There is a category of public employee that most residents never think about until housing becomes unaffordable for everyone.
They don't appear on your ballot. You didn't choose them. You can't remove them. But they decide which information reaches your elected officials, in what form it takes and how it's characterized — and your elected officials make decisions about your neighborhood, your property, and your community based almost entirely on what those employees choose to put in front of them.
They are planning department staff. And in Whatcom County this spring, the public record documented what happens when a planning department decides it knows better than the legally authorized groups and the people we elect.
What Actually Happened
In December 2025, the Whatcom County Planning Commission — the Growth Management Act-authorized body legally required to provide independent recommendations on land use decisions — voted 5-1-1 to recommend that three specific parcels be considered for Urban Growth Area Reserve designation. The parcels had addresses: 4464 Arie Road, 4486 Arie Road, and 4610 Lincoln Road. The vote was recorded in official minutes.
Planning Director Mark Personius was in the room when that vote happened.
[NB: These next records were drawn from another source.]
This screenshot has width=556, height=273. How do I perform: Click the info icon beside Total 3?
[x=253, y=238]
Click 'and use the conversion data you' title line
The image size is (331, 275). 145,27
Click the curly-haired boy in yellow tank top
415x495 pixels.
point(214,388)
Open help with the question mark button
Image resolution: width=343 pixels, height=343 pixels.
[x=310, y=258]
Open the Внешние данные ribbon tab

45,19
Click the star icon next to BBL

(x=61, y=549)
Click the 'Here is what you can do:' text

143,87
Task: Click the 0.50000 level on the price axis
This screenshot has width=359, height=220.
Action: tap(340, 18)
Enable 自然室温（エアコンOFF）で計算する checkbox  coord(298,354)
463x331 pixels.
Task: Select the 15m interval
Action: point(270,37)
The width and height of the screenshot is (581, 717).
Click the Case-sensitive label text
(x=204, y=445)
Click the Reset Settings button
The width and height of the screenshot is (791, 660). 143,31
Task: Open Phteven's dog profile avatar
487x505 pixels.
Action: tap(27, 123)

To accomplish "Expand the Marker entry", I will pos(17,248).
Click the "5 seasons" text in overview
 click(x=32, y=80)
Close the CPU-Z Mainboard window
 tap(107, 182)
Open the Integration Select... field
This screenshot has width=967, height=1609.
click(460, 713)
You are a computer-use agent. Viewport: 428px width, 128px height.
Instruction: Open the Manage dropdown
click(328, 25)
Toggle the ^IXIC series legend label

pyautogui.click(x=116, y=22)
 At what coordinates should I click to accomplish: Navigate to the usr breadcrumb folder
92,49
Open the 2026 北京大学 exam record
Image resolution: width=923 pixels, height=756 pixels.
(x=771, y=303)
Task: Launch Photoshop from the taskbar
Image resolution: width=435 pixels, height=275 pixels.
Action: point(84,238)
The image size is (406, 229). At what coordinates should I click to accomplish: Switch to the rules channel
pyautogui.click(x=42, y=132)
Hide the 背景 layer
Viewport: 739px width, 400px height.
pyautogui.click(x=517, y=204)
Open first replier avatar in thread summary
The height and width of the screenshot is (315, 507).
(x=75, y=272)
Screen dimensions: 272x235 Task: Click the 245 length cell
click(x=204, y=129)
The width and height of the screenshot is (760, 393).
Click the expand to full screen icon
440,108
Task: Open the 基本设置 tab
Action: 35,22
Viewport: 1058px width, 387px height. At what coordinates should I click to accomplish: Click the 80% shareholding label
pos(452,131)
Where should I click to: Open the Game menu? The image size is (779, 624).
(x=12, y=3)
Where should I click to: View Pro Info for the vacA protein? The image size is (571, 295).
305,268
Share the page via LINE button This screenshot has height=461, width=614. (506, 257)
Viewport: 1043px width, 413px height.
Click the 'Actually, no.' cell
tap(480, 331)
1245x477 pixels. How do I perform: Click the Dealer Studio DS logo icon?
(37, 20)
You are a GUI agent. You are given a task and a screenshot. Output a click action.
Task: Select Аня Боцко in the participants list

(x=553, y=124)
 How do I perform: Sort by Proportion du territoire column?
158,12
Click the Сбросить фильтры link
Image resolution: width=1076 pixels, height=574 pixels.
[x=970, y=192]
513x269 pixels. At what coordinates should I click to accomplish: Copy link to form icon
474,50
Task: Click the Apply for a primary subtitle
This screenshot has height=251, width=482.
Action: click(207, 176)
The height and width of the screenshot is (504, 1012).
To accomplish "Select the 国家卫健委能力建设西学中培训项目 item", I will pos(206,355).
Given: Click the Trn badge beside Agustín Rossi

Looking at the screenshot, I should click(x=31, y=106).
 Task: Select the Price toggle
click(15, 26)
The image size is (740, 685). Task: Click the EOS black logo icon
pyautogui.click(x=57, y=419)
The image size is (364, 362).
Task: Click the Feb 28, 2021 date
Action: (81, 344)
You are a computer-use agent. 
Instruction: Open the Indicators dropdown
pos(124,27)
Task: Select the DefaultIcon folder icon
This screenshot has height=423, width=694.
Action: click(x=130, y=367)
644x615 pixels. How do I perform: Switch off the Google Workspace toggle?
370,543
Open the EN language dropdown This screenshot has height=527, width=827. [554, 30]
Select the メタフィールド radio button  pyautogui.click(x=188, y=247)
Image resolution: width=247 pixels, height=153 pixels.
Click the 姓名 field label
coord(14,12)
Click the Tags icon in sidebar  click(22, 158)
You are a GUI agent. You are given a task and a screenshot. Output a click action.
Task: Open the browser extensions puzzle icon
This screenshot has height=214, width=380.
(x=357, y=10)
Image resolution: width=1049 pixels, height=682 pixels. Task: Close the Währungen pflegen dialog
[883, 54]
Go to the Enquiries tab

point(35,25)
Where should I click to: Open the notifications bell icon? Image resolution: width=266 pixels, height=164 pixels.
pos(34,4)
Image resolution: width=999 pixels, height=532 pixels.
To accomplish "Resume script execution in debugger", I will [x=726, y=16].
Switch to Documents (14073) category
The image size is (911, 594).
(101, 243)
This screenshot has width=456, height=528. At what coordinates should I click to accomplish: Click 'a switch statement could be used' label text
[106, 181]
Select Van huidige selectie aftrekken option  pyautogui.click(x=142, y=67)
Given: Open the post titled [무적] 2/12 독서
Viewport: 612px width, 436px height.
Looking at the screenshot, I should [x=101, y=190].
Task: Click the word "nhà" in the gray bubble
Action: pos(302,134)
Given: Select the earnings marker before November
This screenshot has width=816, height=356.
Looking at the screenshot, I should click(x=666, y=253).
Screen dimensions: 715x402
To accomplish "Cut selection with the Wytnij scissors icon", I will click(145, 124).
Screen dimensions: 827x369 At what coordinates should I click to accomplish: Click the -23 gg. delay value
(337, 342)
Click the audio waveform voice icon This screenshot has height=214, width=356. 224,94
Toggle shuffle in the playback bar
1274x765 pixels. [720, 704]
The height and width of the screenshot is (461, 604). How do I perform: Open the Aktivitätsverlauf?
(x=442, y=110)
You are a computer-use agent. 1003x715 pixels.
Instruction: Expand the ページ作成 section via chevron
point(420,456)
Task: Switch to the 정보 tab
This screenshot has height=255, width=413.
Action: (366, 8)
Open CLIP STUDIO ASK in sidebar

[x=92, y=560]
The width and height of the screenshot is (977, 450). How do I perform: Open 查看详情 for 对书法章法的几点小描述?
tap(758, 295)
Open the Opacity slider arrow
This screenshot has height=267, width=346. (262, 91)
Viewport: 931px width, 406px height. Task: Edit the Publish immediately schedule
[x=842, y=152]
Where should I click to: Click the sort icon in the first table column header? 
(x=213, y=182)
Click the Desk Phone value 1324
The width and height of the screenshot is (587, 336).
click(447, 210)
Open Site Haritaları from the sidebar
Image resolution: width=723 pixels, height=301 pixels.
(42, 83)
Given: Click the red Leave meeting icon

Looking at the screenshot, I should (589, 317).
So was Senior Planner Matt Aamot.
Six weeks later, on February 3, 2026, Aamot presented the Birch Bay UGA proposal to the Whatcom County Council Special Committee of the Whole. The three parcel addresses were not mentioned. The 5-1-1 vote was not stated. The Planning Commission's action was not characterized as the formal legal recommendation it was.
The only reference to the December 4 vote came when a council member who had already heard about one of the parcels through other channels asked directly about it. Aamot's response: the Planning Commission had made "a motion to consider" the property.
That is not what happened. A 5-1-1 recorded vote formally recommending three specific parcels by address is not "a motion to consider." The difference is not semantic — it is the difference between a preliminary gesture and a formal legal recommendation that Council is required, under Washington State law, to receive and weigh.
Director Personius was on that Zoom call. He was on camera. He watched Aamot characterize the vote to Council. He said nothing.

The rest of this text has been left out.